Reaching the bottom of the staircase didn't ease my spirits or the pressure around my lungs, not even as I opened the door I wanted. They had set the furniture upright again, and tried to close the cabinet to no avail – a dent the size of a human shoulder had been caved in the side of it, stopping the lock from engaging. The clothes were folded neatly under the gun. The trenchcoat was heavy on my hands, and the answer as to why came when the pockets were emptied: five MP5 magazines, one empty Desert Eagle clip, and a grenade. It had been a good choice not to dive for the gun as soon as I saw it – I could tell the submachine gun was dry just from picking it up.

The sense of security I expected didn't come even after reloading it and making a stock check. Someone was trying to whack the human, but it wasn't Princess; the owner of this joint clearly had an interest in me. The apple had a rotten piece, but it was still red in the eyes, and until I had a way to discern who was with who, pulling the trigger was nothing but a way to create another enemy I didn't need.

As rudely interrupted as it was, I'd had enough sleep to feel an uncomfortable but fortunate sense of hyper-awareness. The sound of metal on stone outside the door registered before the door opened. I had barely hid under the bed before a familiar face stepped in. Cadance took a long look at the room, shock showing in her face, before she ran off calling for the guards. Whether that was a lucky break or not remained to be seen, but I wasn't going to sit back and watch. The room was a bit too reminiscent of a death row cell for me to be comfortable in it.

The windows let through peals of sunlight that made the light colors of the architecture gleam cheerily, but failed to light up the fog of autopilot I'd fallen into. Colors, noises and the impact of my feet on the floor all blended together as I moved, every second bizarrely feeling both sped up and slowed down at the same time. I'd fallen into a routine: slink quickly through the lit up corridors, hide when the guards come, run before they come back.

A metal and glass double leaf door with a view of a garden hit the brakes of my train of thought when it didn't budge to a push. Behind me, hooves clopped against the masonry, the steady march of impending capture.
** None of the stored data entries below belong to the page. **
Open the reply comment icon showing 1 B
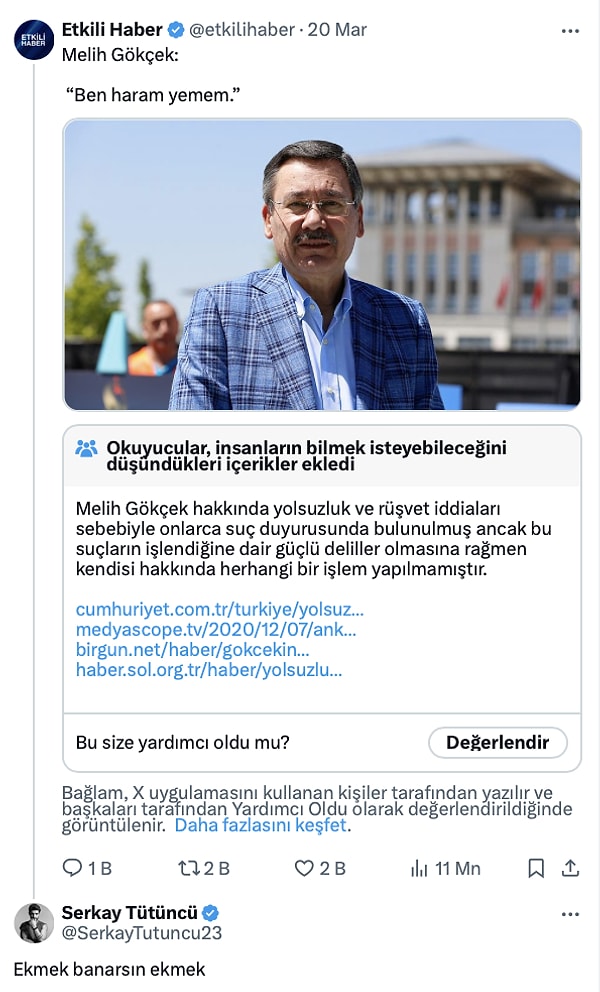600x992 pixels. click(x=72, y=867)
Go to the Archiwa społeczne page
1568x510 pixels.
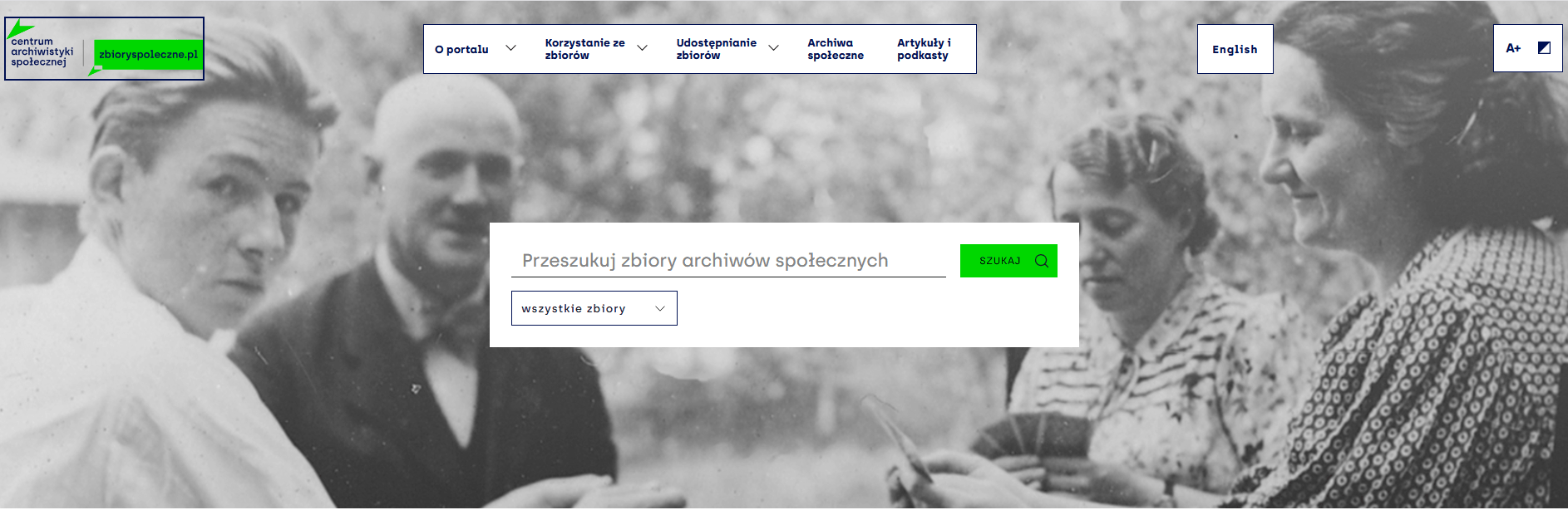click(836, 49)
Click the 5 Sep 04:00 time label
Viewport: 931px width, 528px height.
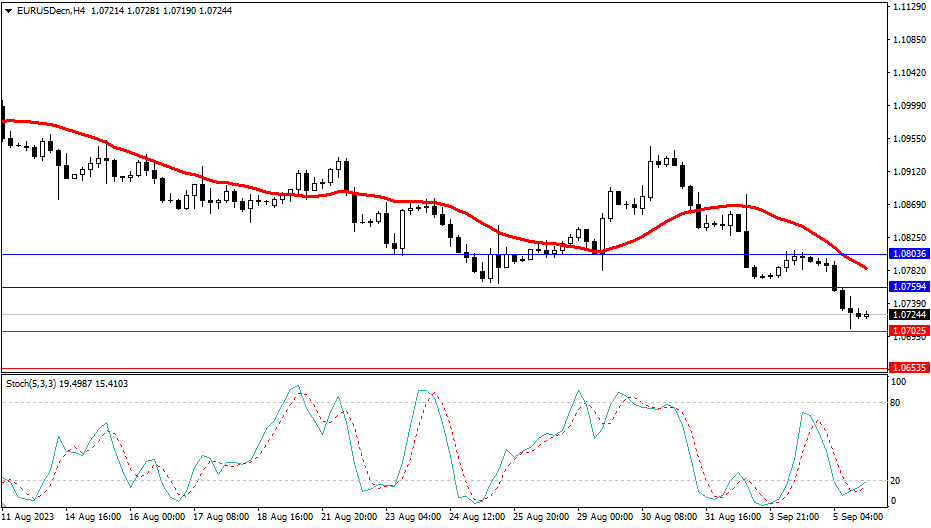(858, 518)
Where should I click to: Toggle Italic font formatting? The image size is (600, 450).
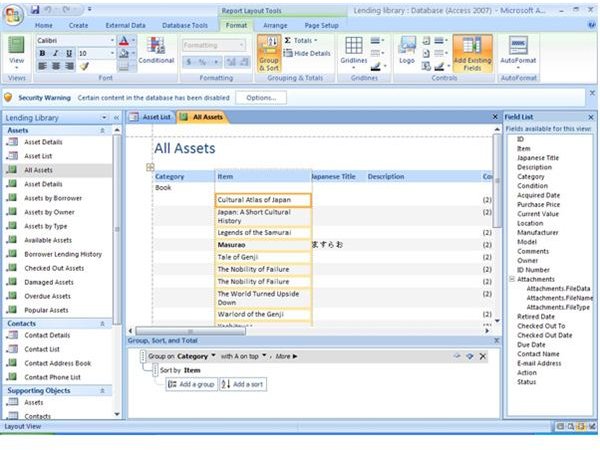click(x=56, y=66)
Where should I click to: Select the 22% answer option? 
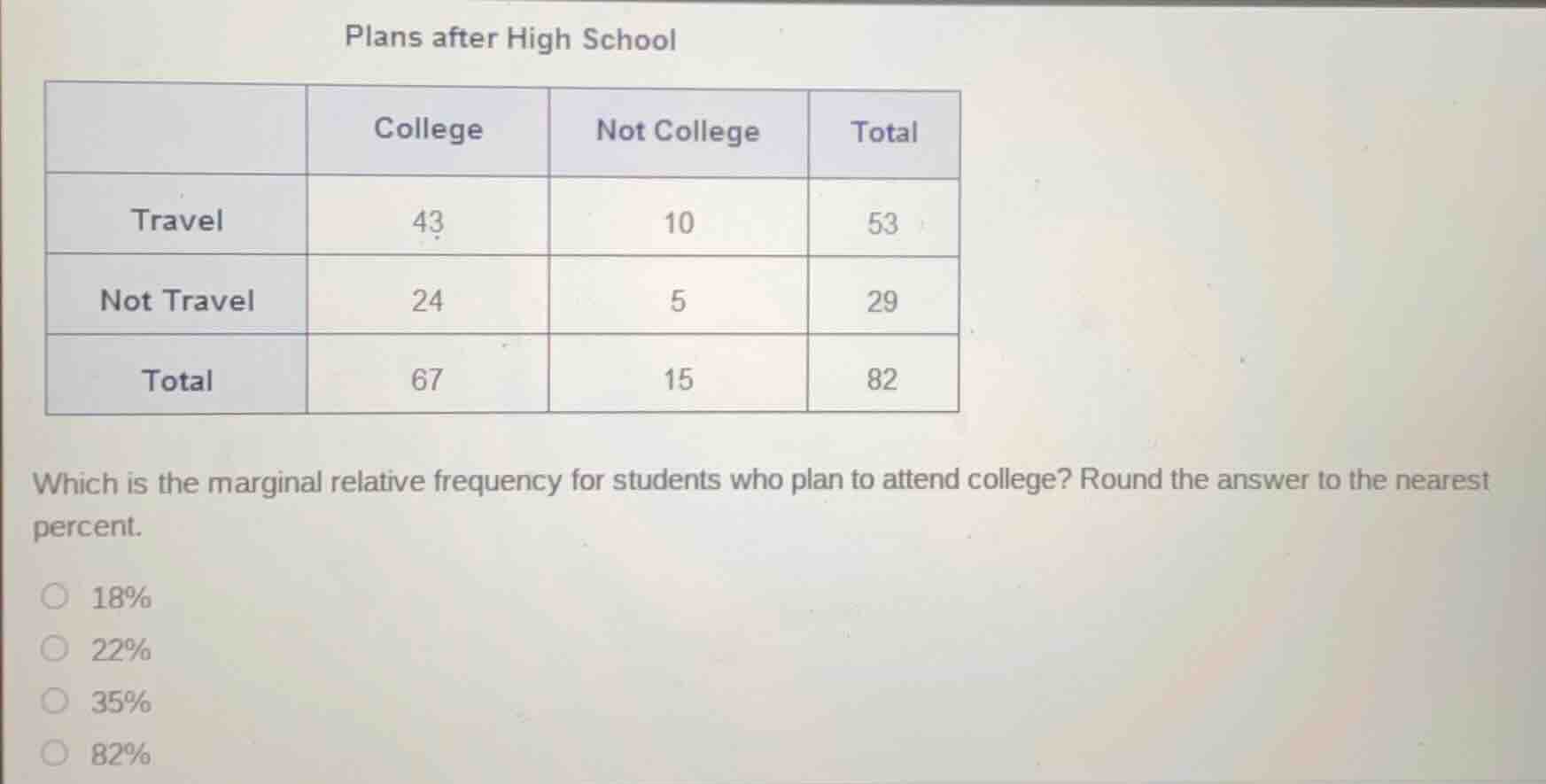click(56, 648)
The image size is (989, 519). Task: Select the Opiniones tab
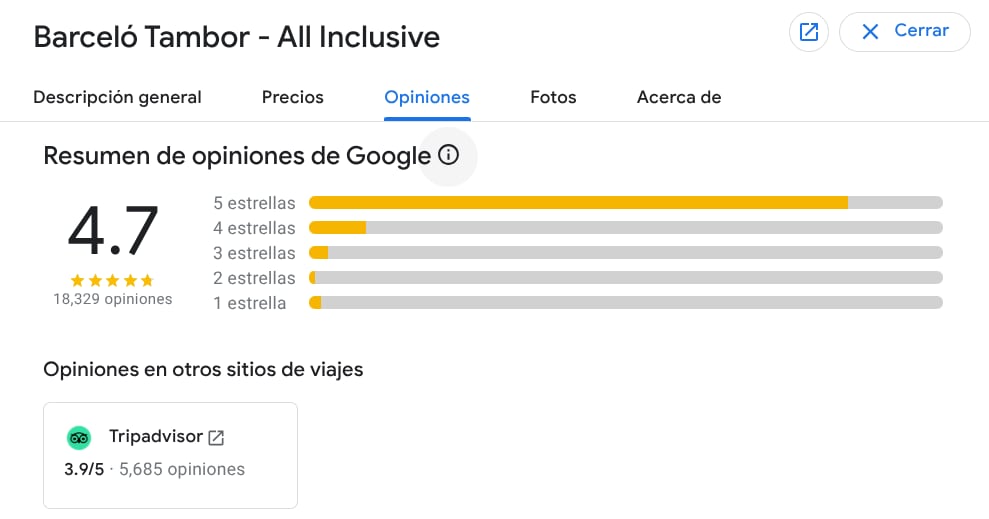pos(427,97)
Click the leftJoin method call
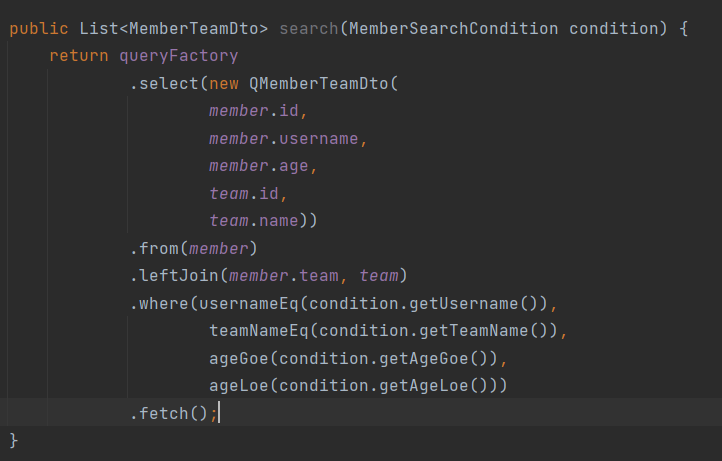Screen dimensions: 722x461 pyautogui.click(x=179, y=275)
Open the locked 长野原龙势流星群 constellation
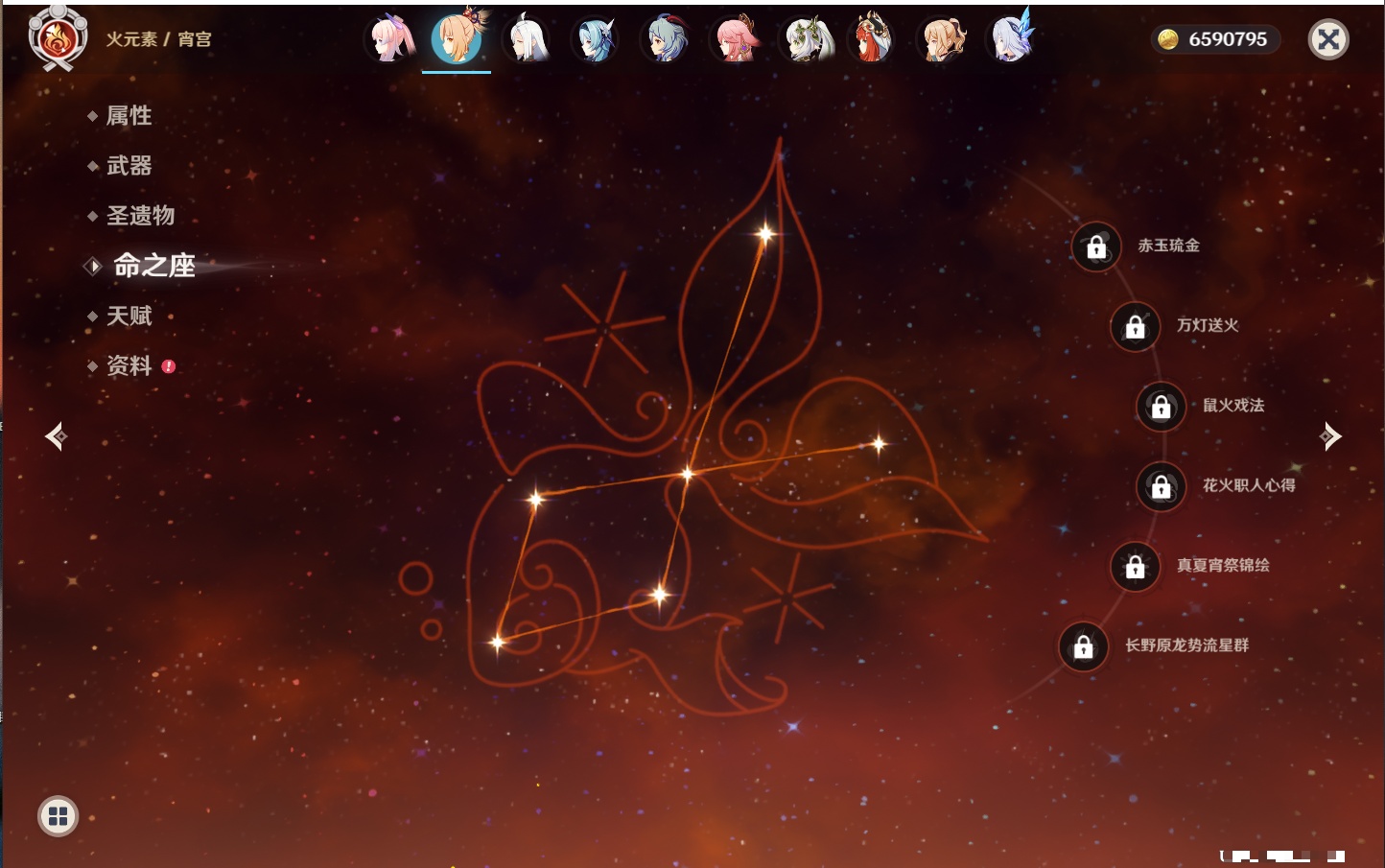Image resolution: width=1385 pixels, height=868 pixels. click(x=1083, y=646)
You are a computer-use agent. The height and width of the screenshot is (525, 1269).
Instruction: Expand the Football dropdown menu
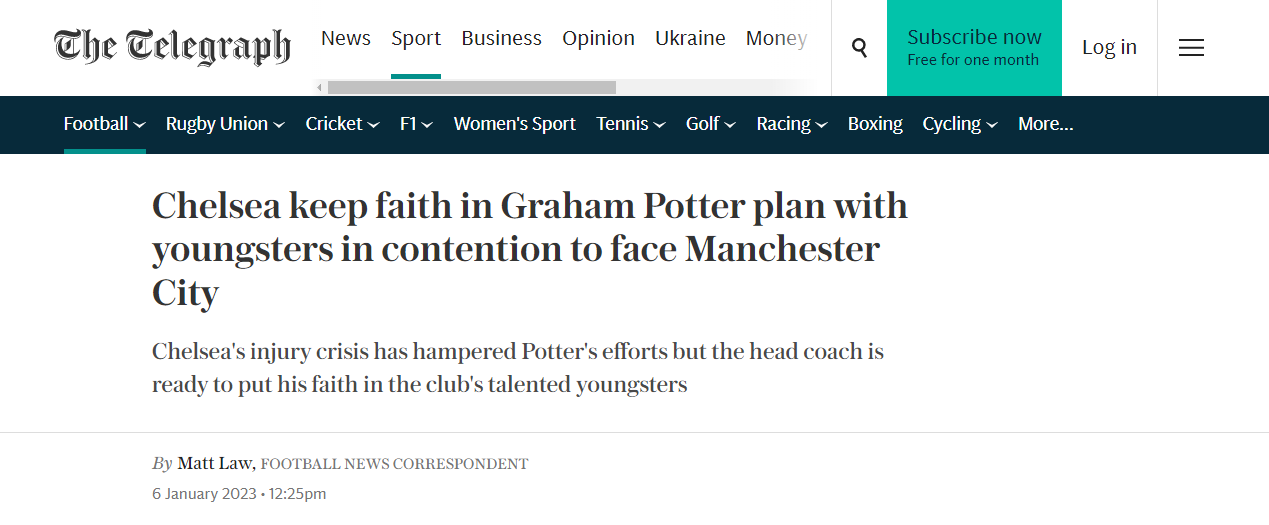tap(104, 124)
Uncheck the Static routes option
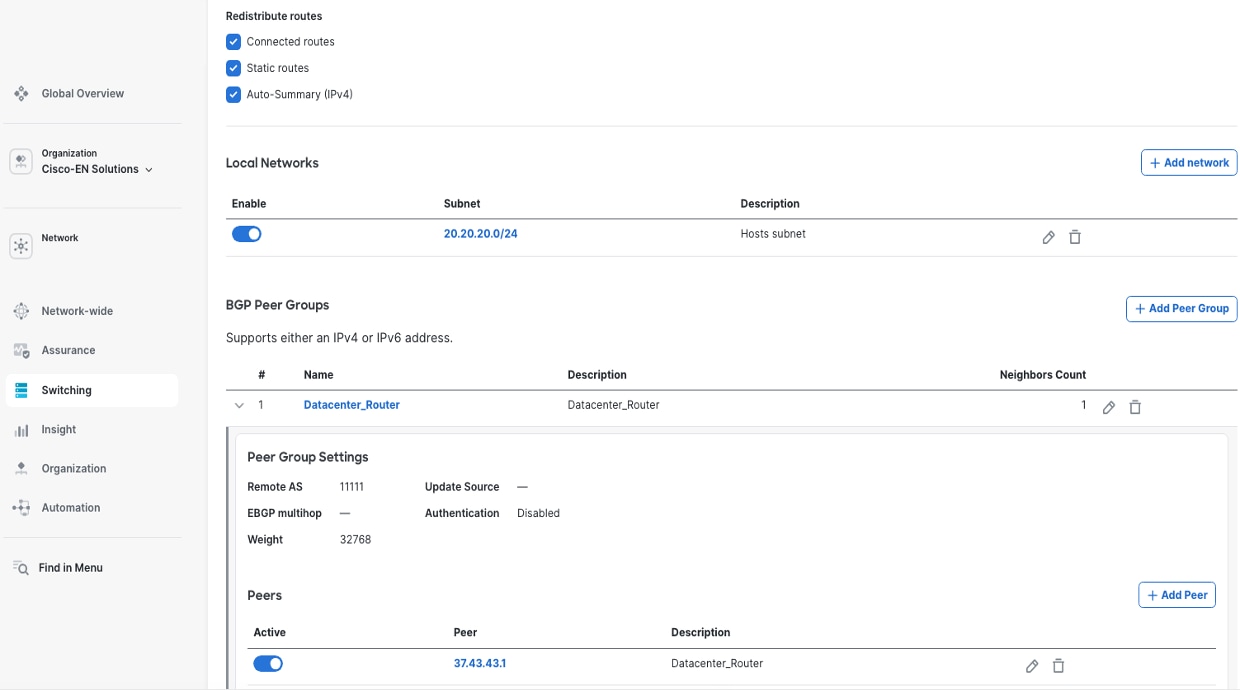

The corridor was as straight as a roller-coaster, without any doors on the sides; whoever was approaching had nowhere else to get to but to where I was. Outside, a shed leaned against a stone wall. It wasn't the smartest location to have a structure, but I wasn't going to spit the bone I'd been thrown.

A shadow crept around the corner, and I made my move.

*CRASH*

The doors didn't just fly open – the bronze of the frame warped around my foot, bending like boiled noodles. The scared squeak from the hall and the symphony of falling glass shards were backed by the clanging of the loose leaf against the rock of the walkway, briefly covering my footfalls.

The shed was closer.

“Over there!”

There was more adrenaline than blood on my body, stripping me of my humanity, primal instinct taking its place. The grip on the edge of the roof came easy, the lift even more so. The wall might as well have been a stair step given how little trouble I had to climb its irregular side.

A locomotive whistled from the other side, the carts it pulled low and slow enough to jump onto. I didn't need a prompt to do just that... but my ticket was confiscated before the trip started. The fall was broken by two limbs gripping my chest from behind, their owner angling our movement in a horizontal arc. I dangled like a falcon's kill taken back to the nest, unable to do anything as the smaller figures below looked in expectation.

The landing was surprisingly gentle, as the one holding me took the care to set me on my feet. The light of the sun vanished, hiding all the horses, leaving only a circle of light around me. I was on the spotlight, alone on the stage.

The submachine gun hit the grass under my feet, and real slow, I lifted my arms.